TEXT BLOCK
IN THE SUPREME COURT OF NAURU CIVIL SUIT NO. 37 OF 2021
AT YAREN DISTRICT
CIVIL JURISDICTION


BETWEEN


EDES JORDAN (nee Batsiua) of Boe District and
FAAFOI AUWOBO of Boe District

Plaintiffs


AND


CHOECHOE TATUM of Aiwo District

First Defendant


AND


RUDOLTH TATUM of Meneng District

Second Defendant



Before: Khan, ACJ

Date of Hearing: 15 May 2023

Date of Ruling: 30 May 2023


Case to be referred to as: Jordan and Auwobo v Tatam


CATCHWORDS: Application to strike out claim under order 15 rule 19 of the Civil Procedure Rules 1972 – Whether locus standi falls within the ambit of the provisions of order 15 rule 19 – What is locus standi – Whether the defendants have satisfied the test for the strike out application.


APPEARANCES:


Counsel for the Plaintiffs: T Tannang
Counsel for the Defendants: J Olsson

RULING


INTRODUCTION


  1. The plaintiff filed a writ and an application for interlocutory injunction on 8 December 2021 claiming that they were the owners of land known as “Ubwewewi” Portion 189 Boe District (portion 189) and that the defendants are trespassing on it and they are also building a dwelling house thereon.
  2. The application for interlocutory injunction was listed for hearing on 14 December 2021 at 10am.
  3. When this matter was called on 14 December 2021 both the defendants were in attendance and stated that they were served on 13 December 2021 and asked for time to seek legal representation. The first defendant stated that he was not building a house but was carrying out renovations to the existing house. Mr Tannang, the plaintiffs’ counsel, agreed to have the matter adjourned to 29 December 2021 to allow the defendants to obtain legal advice.

INFORMATION SHOWN
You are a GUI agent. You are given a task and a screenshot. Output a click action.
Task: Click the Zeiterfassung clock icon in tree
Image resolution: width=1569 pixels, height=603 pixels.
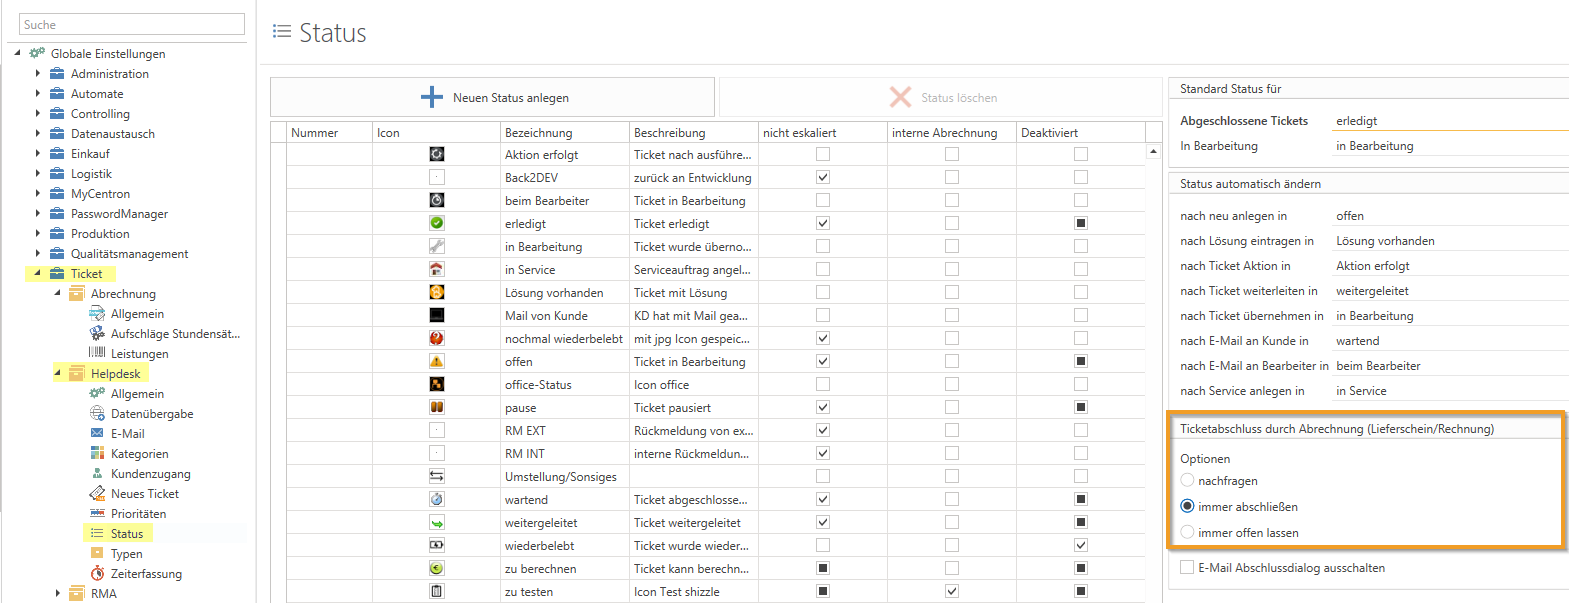[97, 573]
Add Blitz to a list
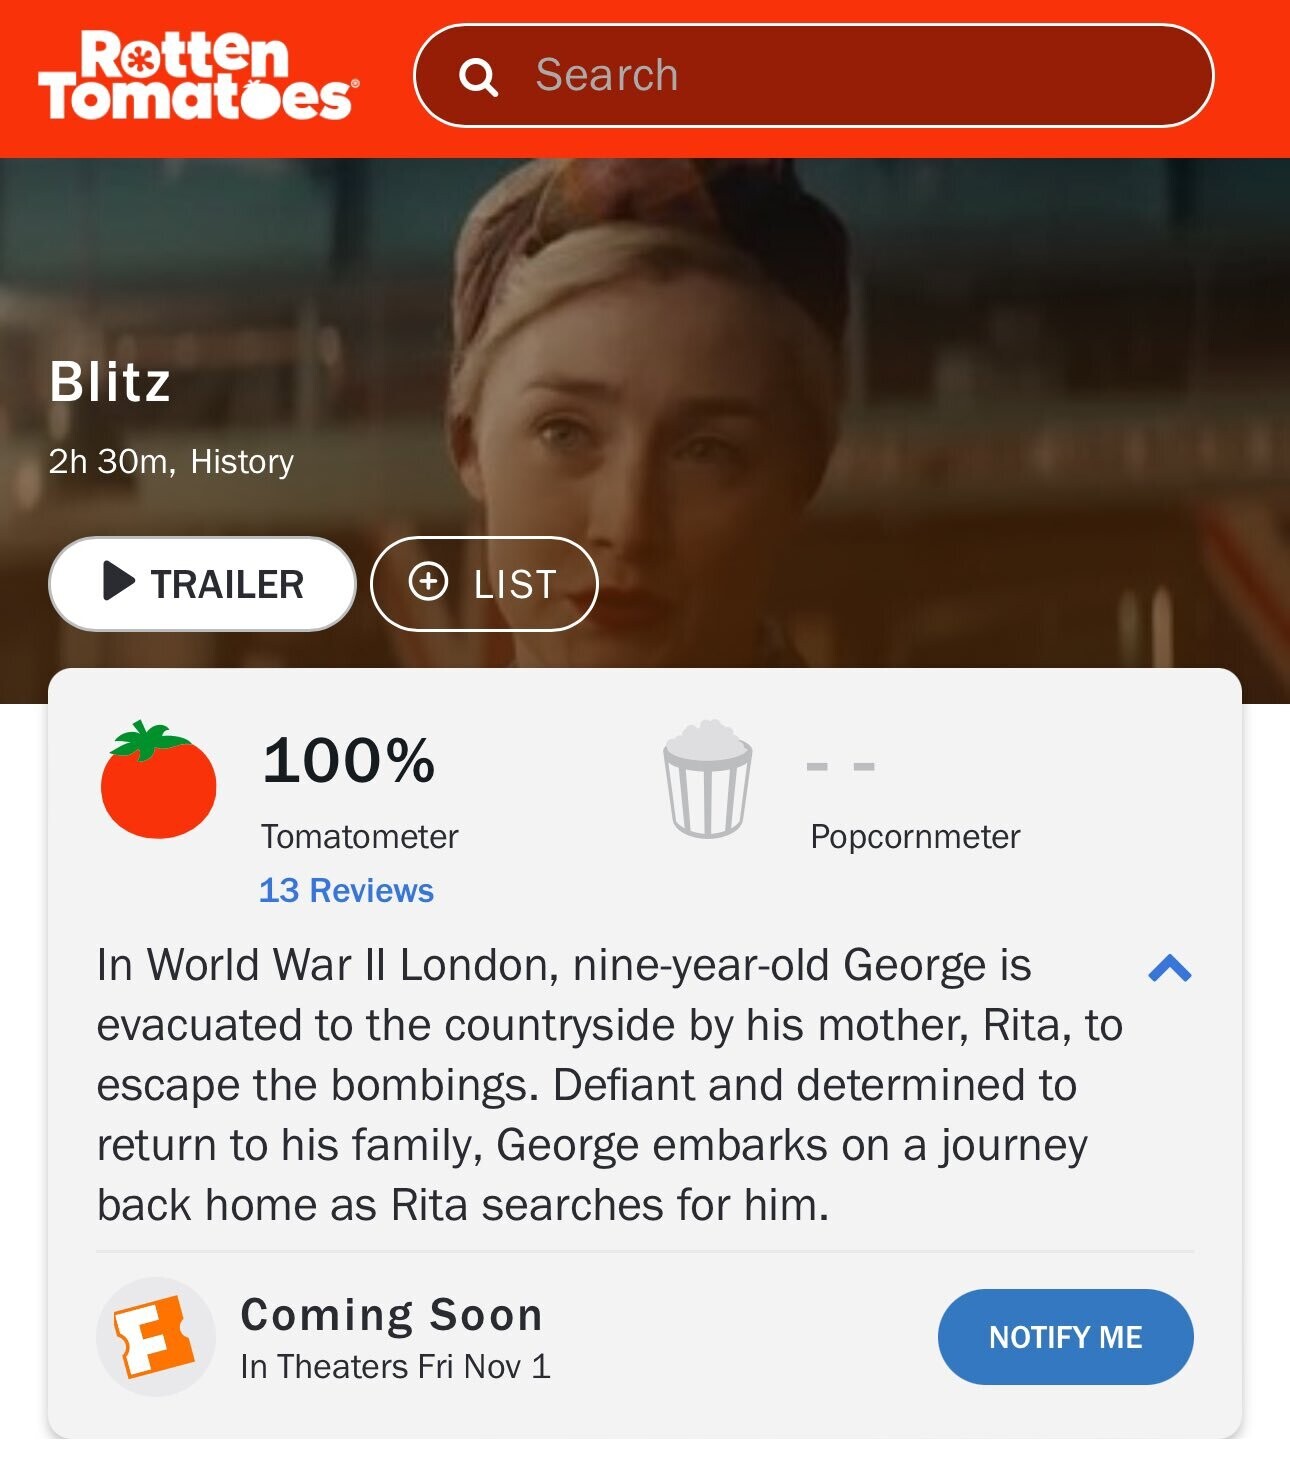Screen dimensions: 1290x1482 click(x=484, y=584)
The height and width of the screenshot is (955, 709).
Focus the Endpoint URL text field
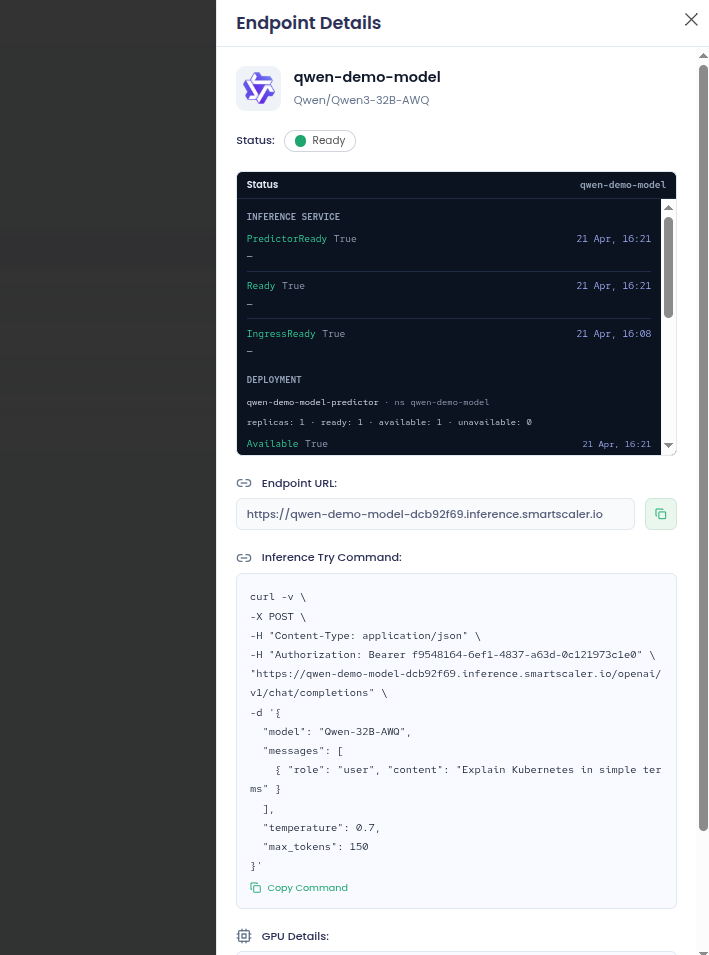pos(435,514)
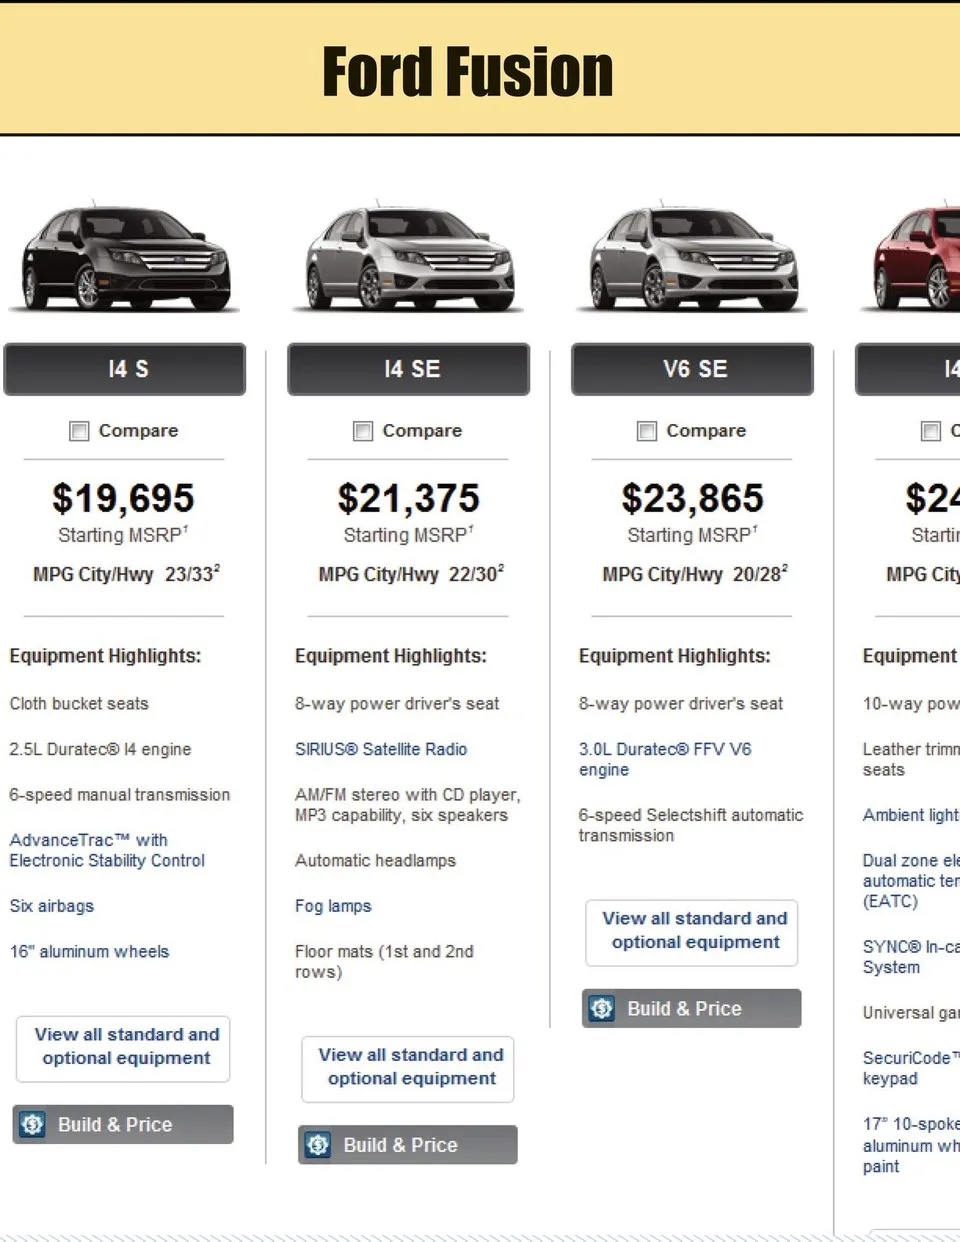Click the partially visible red car image
Screen dimensions: 960x1242
coord(920,258)

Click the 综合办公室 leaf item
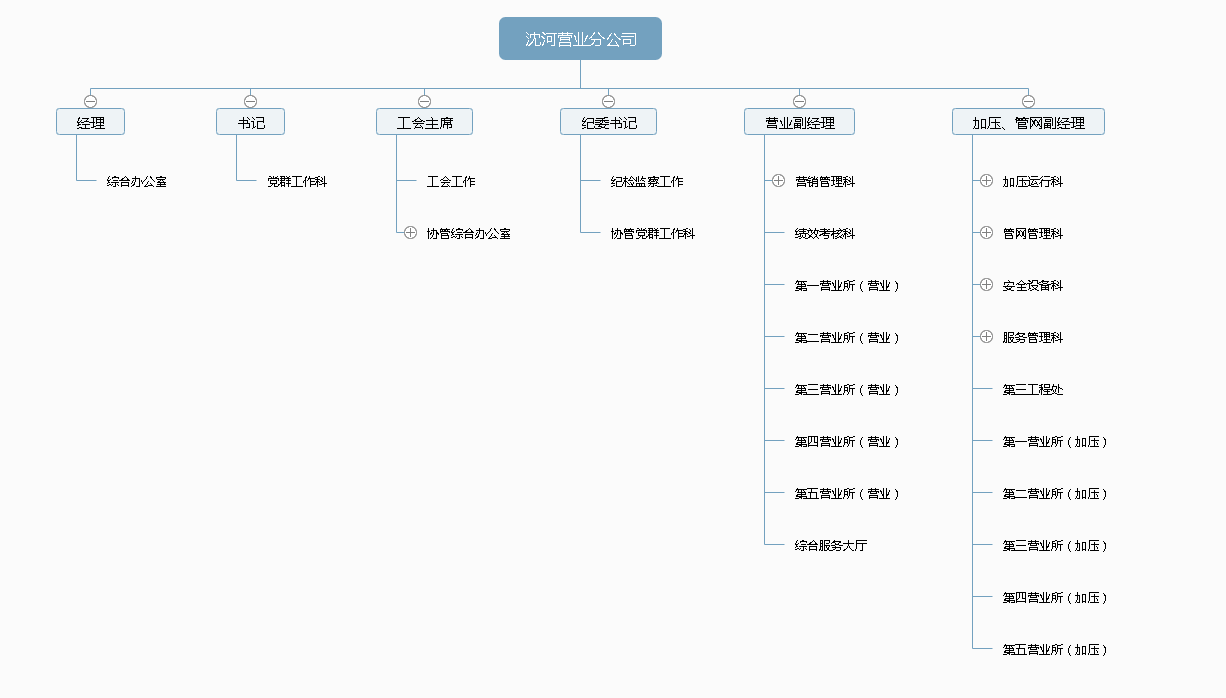coord(137,182)
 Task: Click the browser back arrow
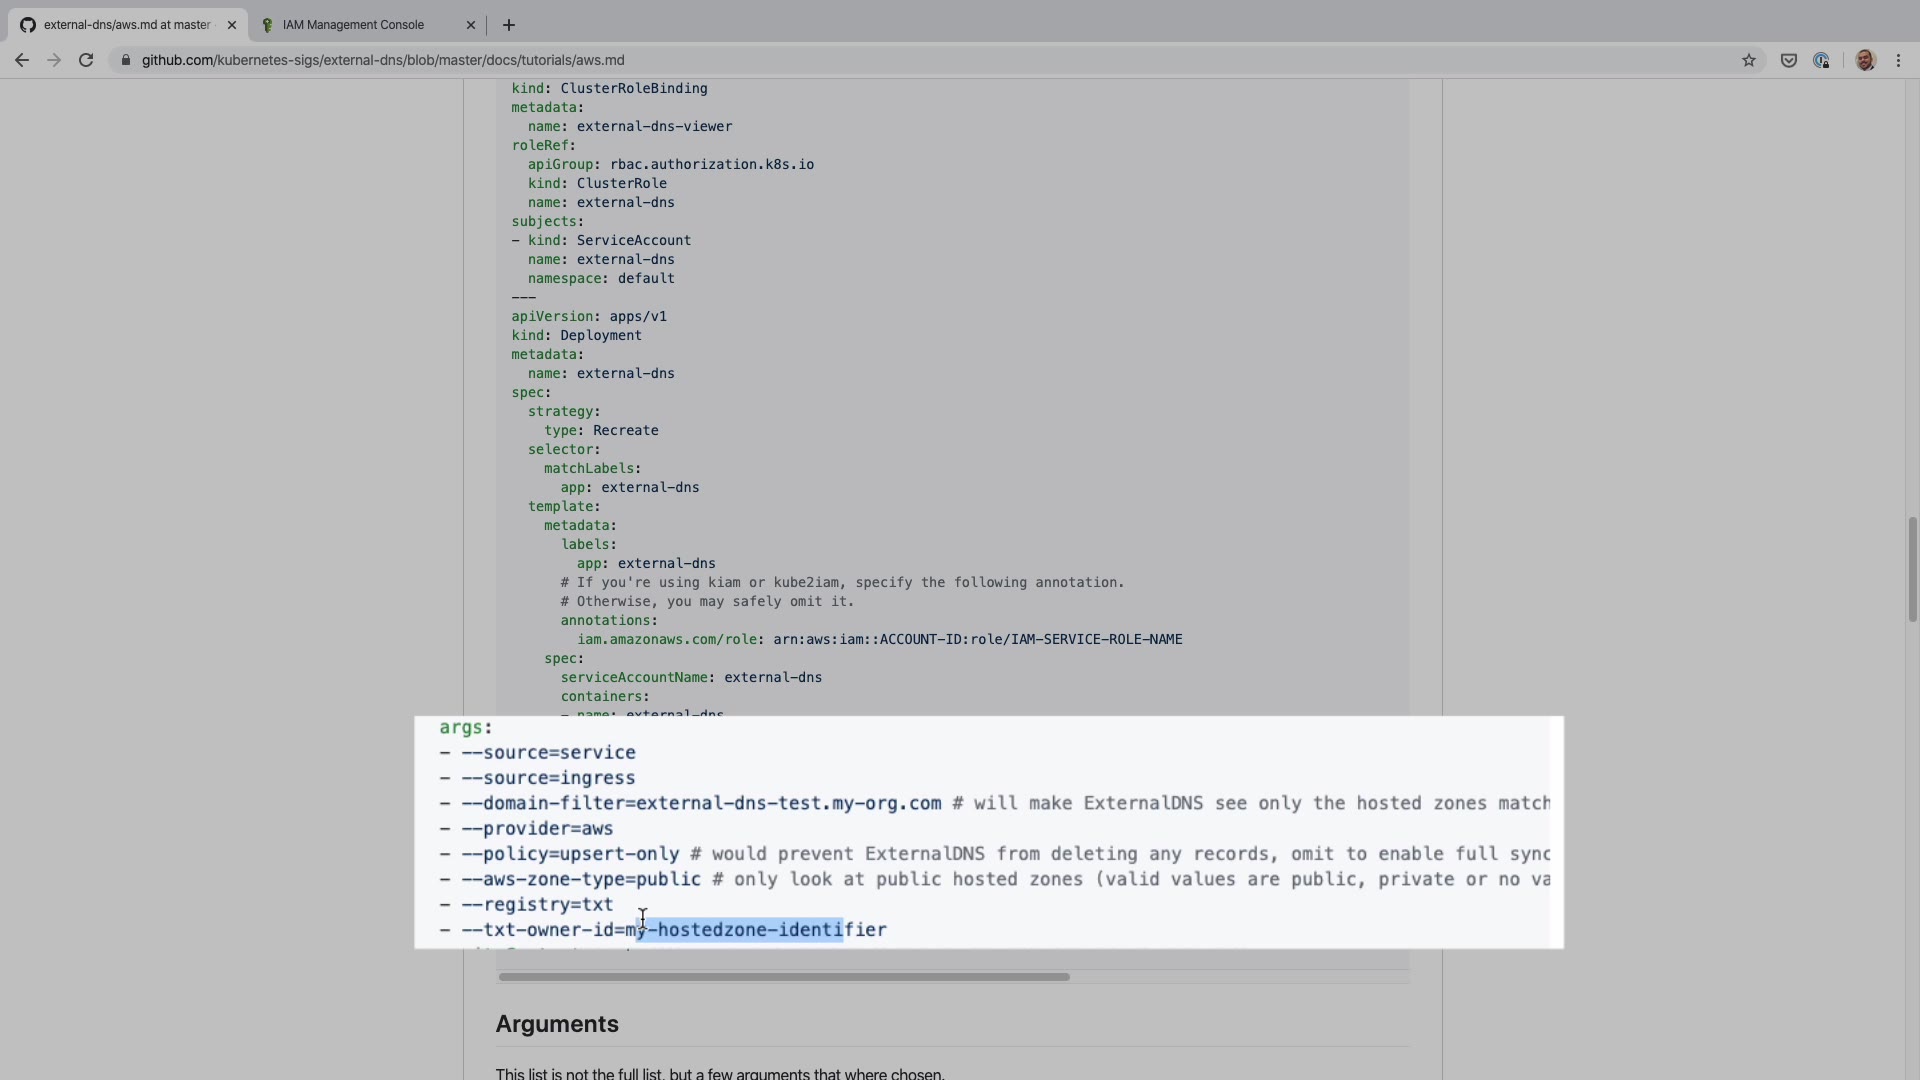click(x=21, y=60)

TASKS
A - Rescale the rows from the line containing "Click the 综合办公室 leaf item" through the end of the rows, giving every line again with its requests. Multiply each coordinate in the answers by 0.3 and round to whole numbers with halves rounded up, and leave the pictures out of your answer.
B - Continue the court ruling from where it stops.

RESULTS IN ORDER
A -
Click the 综合办公室 leaf item
coord(41,55)
 Task: Click the browser back arrow
click(x=6, y=18)

B -
  4. On 29 December 2021 Mr Lee, from the Public Legal Defender’s Office, appeared on behalf of both the defendants and informed the court that he had limited instructions as the defendants wanted to engage a private lawyer and the matter was adjourned to 28 January 2022. The matter was not called on 28 January 2022 and it was further adjourned to 9 February 2022. On 9 February 2022 there was no appearance of the defendants, so the matter was further adjourned to 2 March 2022.
  5. On 2 March 2022 Miss Olsson appeared on behalf of the two defendants and informed the court that she would be filing an application to strike out the claim and the matter was adjourned to 10 March 2022.
  6. On 3 March 2022 Miss Olsson filed her memorandum of appearance in which she described the first defendant’s name as “Itsiow Tatum”. She also filed a summons to strike out the claim under Order 15 Rule 19 of the Civil Procedure Rules 1972 (CPR) and affidavits in support of that application. In the summons to strike out the claim she named the first defendant as “Itsiow Tatum” and in one of the affidavits filed in support of the application she named the first defendant as “Kristel Itsiow Tatum”.
  7. Unfortunately, the first defendant’s name was changed by Ms Olsson in breach of Order 17 Rule 1 of the CPR which states:
    1. No party to a suit in any Court shall, without leave of the Court, amend the Writ of Summons, the Originating Summons, the Memorandum of Appearance or any pleading or other documents in that suit save for the purpose of correcting a clerical or typographical error.
  8. The clerk of the court should not have accepted both the memorandum of appearance and the summons to strike out with names which were different to that stated in the writ of summons and the statement of claim. If the name of the first defendant was wrong then Miss Olsson could have brought it to the attention of the plaintiffs’ counsel or could have moved the court to have it corrected.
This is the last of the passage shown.